Des raisons plus profondes
Mais les motivations françaises vont au-delà de ces causes conjoncturelles. Ce n’est un hasard si Hollande a initié en deux ans deux guerres en Afrique. La Centrafrique est surtout représentative de la nouvelle politique de l’Etat français.
Le gouvernement avait chargé Hubert Védrine de rédiger un rapport sur la place de la France en Afrique. Secrétaire général de la présidence de la République sous Mitterrand, ministre des affaires étrangères de Jospin, Védrine est membre du club Le siècle, conçu comme lieu de rencontre entre chefs d’entreprises, journalistes, notables et politiques – de Hollande à Sarkozy, Dassault, Kessler, Notat ou encore Parisot.
Ce document de 150 pages offre de précieuses informations. L’une d’entre elles est l’ampleur des dégâts provoqués par l’impérialisme français en Afrique. Le rapport souligne ainsi que les « performances des pays francophones » sont moins fortes que celles des pays anglophones et lusophones, en particulier du fait de « l’instabilité politique passée de la Côte d’Ivoire et, dans une moindre mesure, en République centrafricaine » - deux pays dans lesquels la France est intervenue militairement ces dernières années. Le rapport montre aussi en creux le fait que la France a contribué à l’indigence des infrastructures, seuls 30 % des Africains de ses zones d’influence ayant accès à l’électricité et les routes, l’irrigation, l’accès à l’eau potable y étant dans un état particulièrement catastrophique.
Le rapport Védrine met en garde le gouvernement français par rapport à la concurrence de la Chine, mais aussi des Etats-Unis, de l’Allemagne, de l’Inde et du Brésil : « la part de marché de la Chine sur le continent est passée de moins de 2 % en 1990 à plus de 16 % en 2011 ». De son côté, « entre 2000 et 2011, la part de marché de la France au Sud du Sahara a décliné de 10,1 % à 4,7 % ».
En particulier sur le plan des infrastructures, des compagnies chinoises dament le pion aux entreprises françaises, dans le domaine aérien (aéroport de Nairobi), la navigation (port de Bagamoyo en Tanzanie), des communications (téléphone, télévision, journaux…), comme dans le secteur « social non marchand (écoles, hôpitaux…) ». Le rapport s’étonne que « les États-Unis et la Chine se livrent à une surenchère de gestes symboliques et d’annonces financières. ». Même sur le plan de la présence physique de ses ressortissants, la Chine dépasse largement la France, avec 750 000 à un million de Chinois en Afrique, contre 235 000 Français.
Le risque est grand que les parts de marché françaises continuent à se dégrader au profit de la Chine ou d’autres pays dits « émergents », y compris dans la zone du franc CFA et de la sphère d’influence traditionnelle de la France.
Un virage économique et démographique
L’impérialisme français semble bien avoir raté un virage dans la guerre économique mondiale.
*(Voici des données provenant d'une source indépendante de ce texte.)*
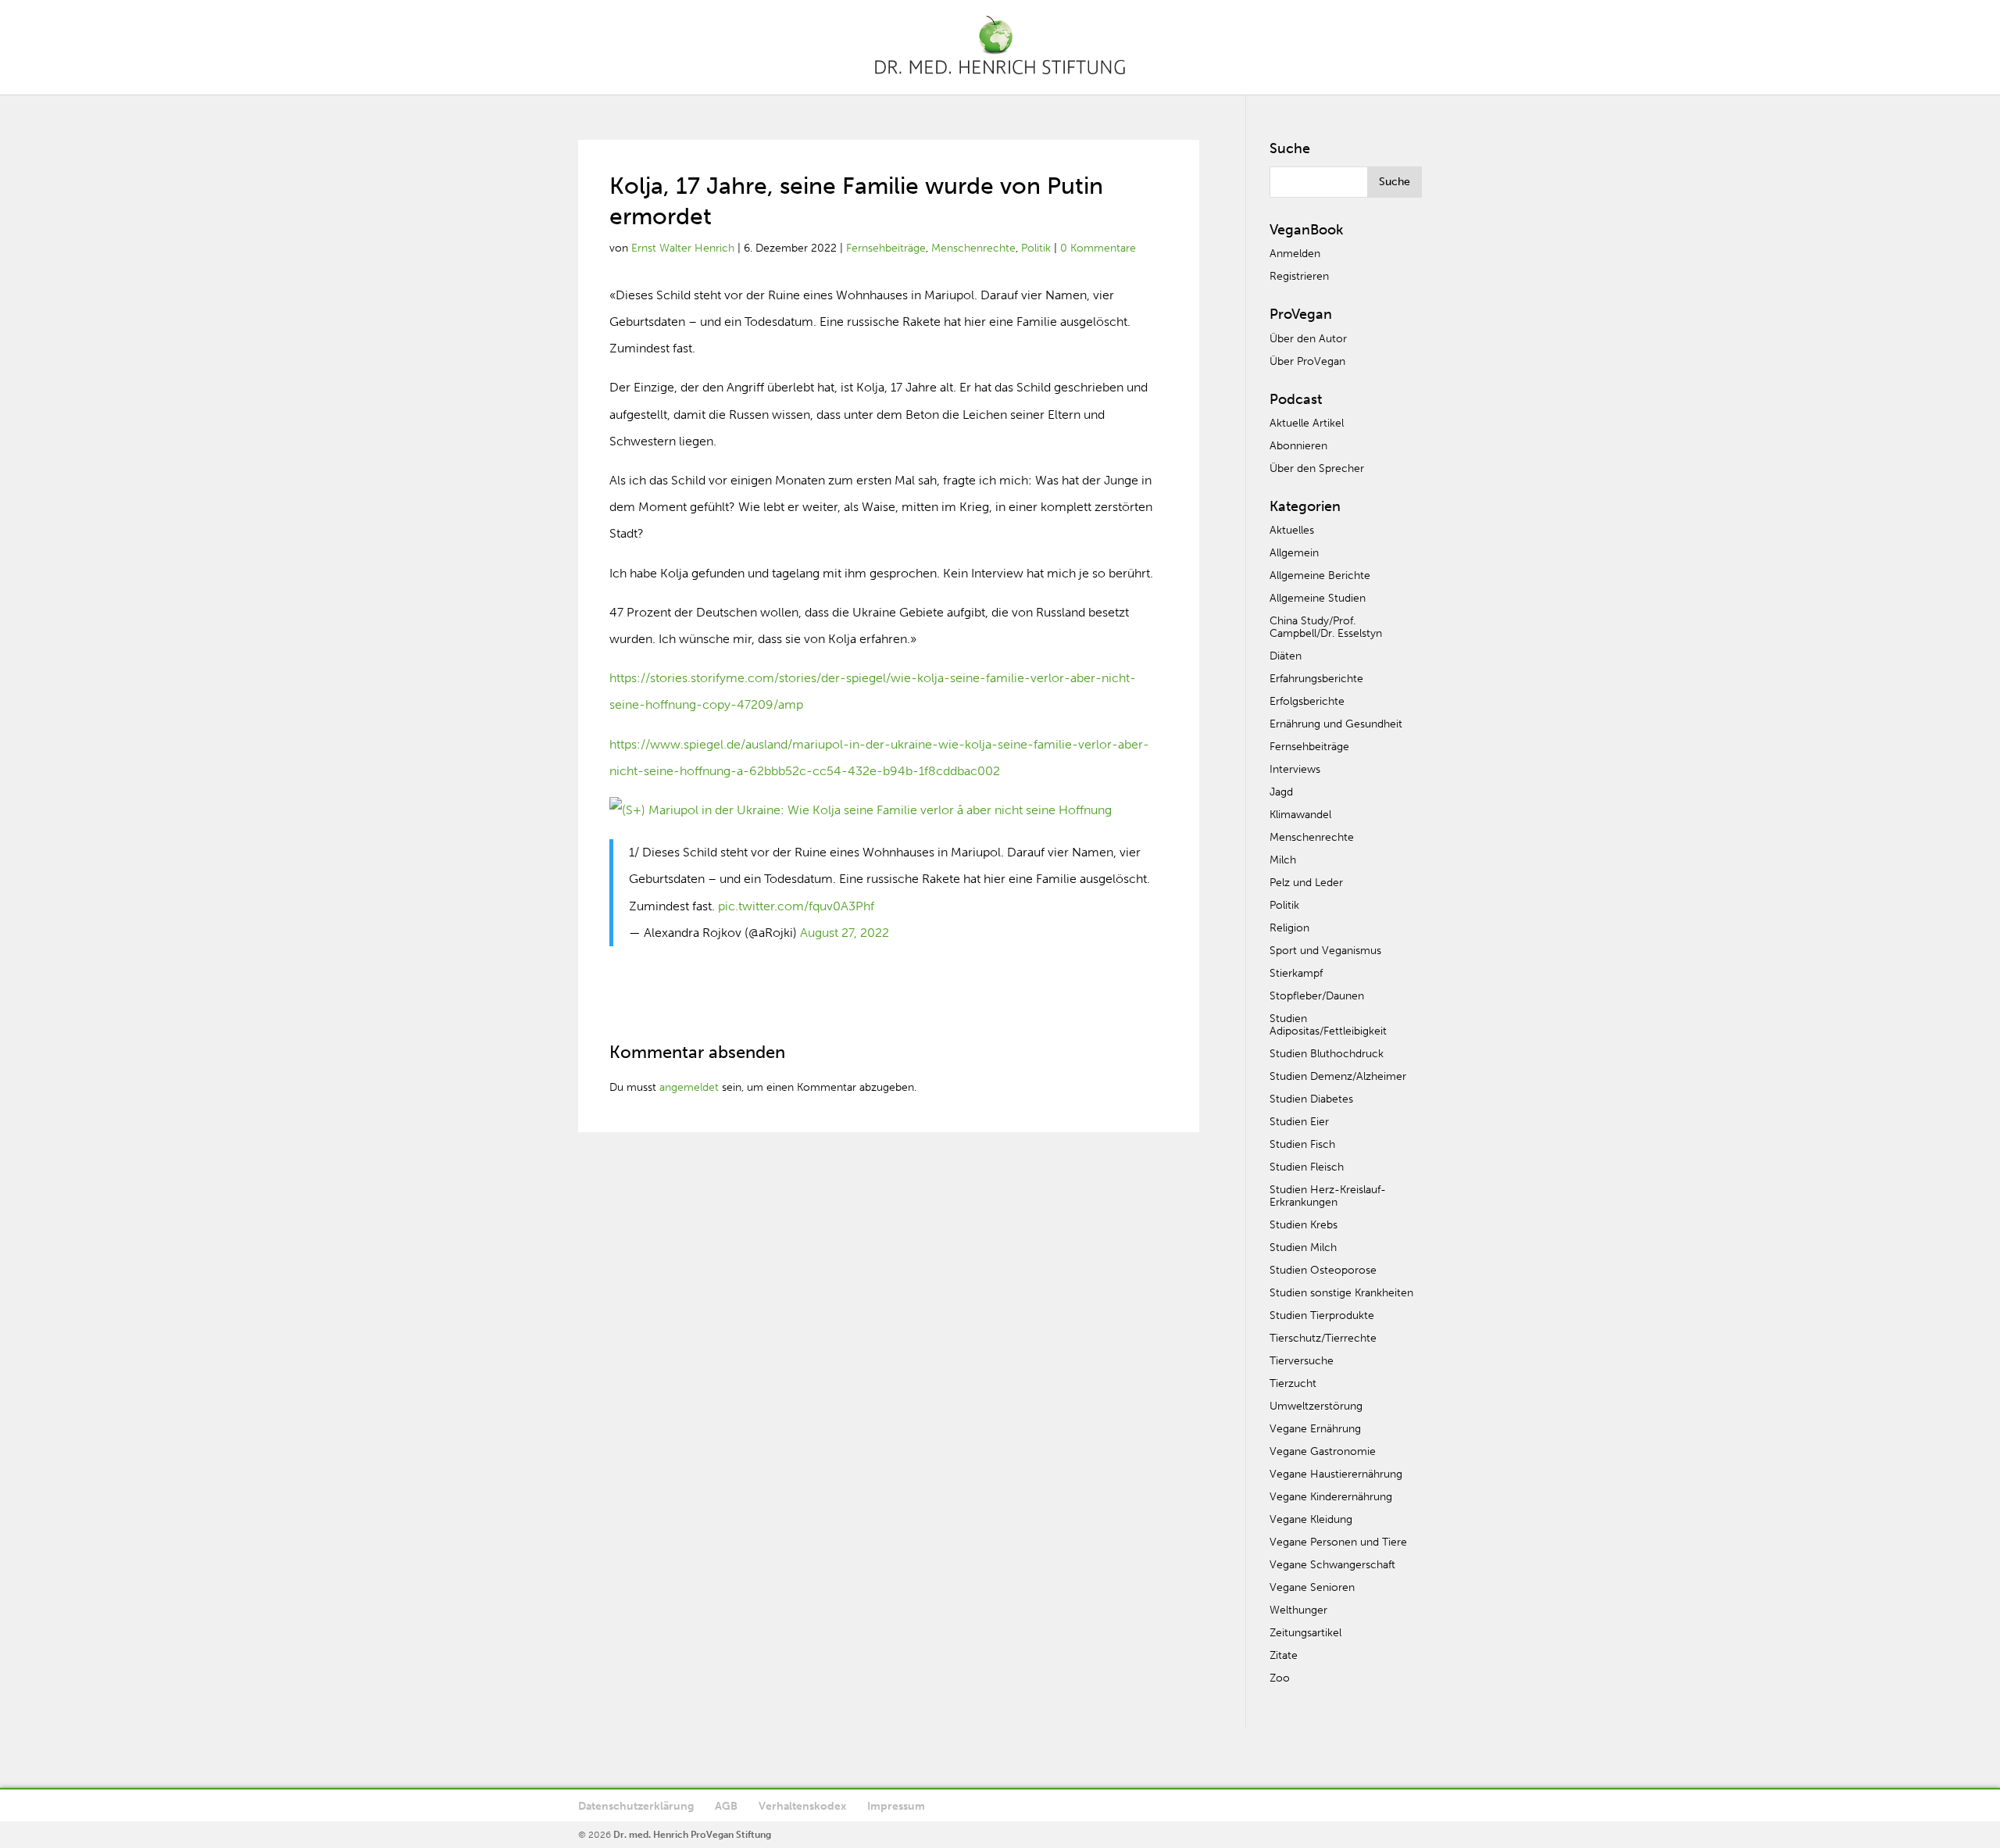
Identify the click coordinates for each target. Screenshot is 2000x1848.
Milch (1283, 860)
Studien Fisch (1302, 1144)
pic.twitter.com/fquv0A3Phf (796, 906)
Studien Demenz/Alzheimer (1338, 1076)
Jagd (1281, 792)
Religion (1289, 928)
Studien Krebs (1304, 1224)
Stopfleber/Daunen (1317, 996)
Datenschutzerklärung (636, 1806)
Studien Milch (1303, 1247)
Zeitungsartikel (1305, 1632)
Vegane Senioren (1312, 1587)
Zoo (1280, 1678)
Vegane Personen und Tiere (1338, 1542)
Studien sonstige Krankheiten (1341, 1292)
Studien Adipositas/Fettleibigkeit (1328, 1025)
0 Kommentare (1098, 248)
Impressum (896, 1806)
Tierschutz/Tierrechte (1323, 1338)
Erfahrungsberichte (1316, 678)
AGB (726, 1806)
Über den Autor (1308, 338)
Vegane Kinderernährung (1331, 1496)
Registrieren (1299, 276)
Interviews (1295, 769)
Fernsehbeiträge (886, 248)
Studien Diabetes (1311, 1099)
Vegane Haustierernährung (1336, 1474)
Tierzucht (1293, 1383)
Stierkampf (1296, 973)
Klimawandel (1300, 814)
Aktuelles (1292, 530)
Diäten (1286, 656)
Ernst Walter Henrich (682, 248)
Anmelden (1295, 253)
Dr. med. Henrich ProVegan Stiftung (692, 1834)
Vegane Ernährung (1315, 1428)
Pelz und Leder (1306, 882)
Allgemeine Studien (1318, 598)
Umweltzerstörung (1316, 1406)
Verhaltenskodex (802, 1806)
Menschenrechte (973, 248)
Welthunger (1298, 1610)
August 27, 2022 (844, 932)
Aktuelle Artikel (1307, 423)
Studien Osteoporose (1323, 1270)
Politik (1036, 248)
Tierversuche (1302, 1360)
En effet, constate le rapport, des modifications substantielles sont intervenues dans les rapports entre l’Afrique et le marché mondial.
Le premier concerne la nature de la main-d’œuvre africaine. Avec 200 millions d’habitants âgés de 15 à 24 ans, une population qui devrait atteindre quasiment 2 milliards en 2050, dont 1,2 milliard dans les zones urbaines, offre la perspective de nouveaux marchés gigantesques, tant du point de vue des débouchés pour les exportations des grandes puissances que pour le recrutement d’une main-d’œuvre qui reste bon marché. Le rapport s’extasie : « L’Afrique de la fin du 19ème siècle, c’était trente millions d’habitants sur trente millions de kilomètres carrés. Un continent vide. L’Afrique de 2050, c’est deux milliards d’habitants, essentiellement urbains. »
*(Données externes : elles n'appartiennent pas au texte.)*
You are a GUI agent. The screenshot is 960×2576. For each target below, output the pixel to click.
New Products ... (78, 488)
Ce nouvel Eldorado est d’autant plus attrayant quand on compare les taux de croissance pratiquement nuls en Europe aux 5 % de l’Afrique subsaharienne. Dans le contexte du marasme économique mondial, l’Afrique apparaît donc comme une nouvelle source potentielle de profits.
La peur de la bourgeoise française se comprend d’autant mieux que la part des investissements étrangers directs (IDE) en Afrique est passée de 3,2 à 5,6% au cours des cinq dernières années, alors qu’au niveau mondial ils baissaient de 18,3 % en 2012 par rapport à l’année précédente, sans reprise en 2013, et que certains pays africains, comme la Guinée, mettent en place des mesures protectionnistes.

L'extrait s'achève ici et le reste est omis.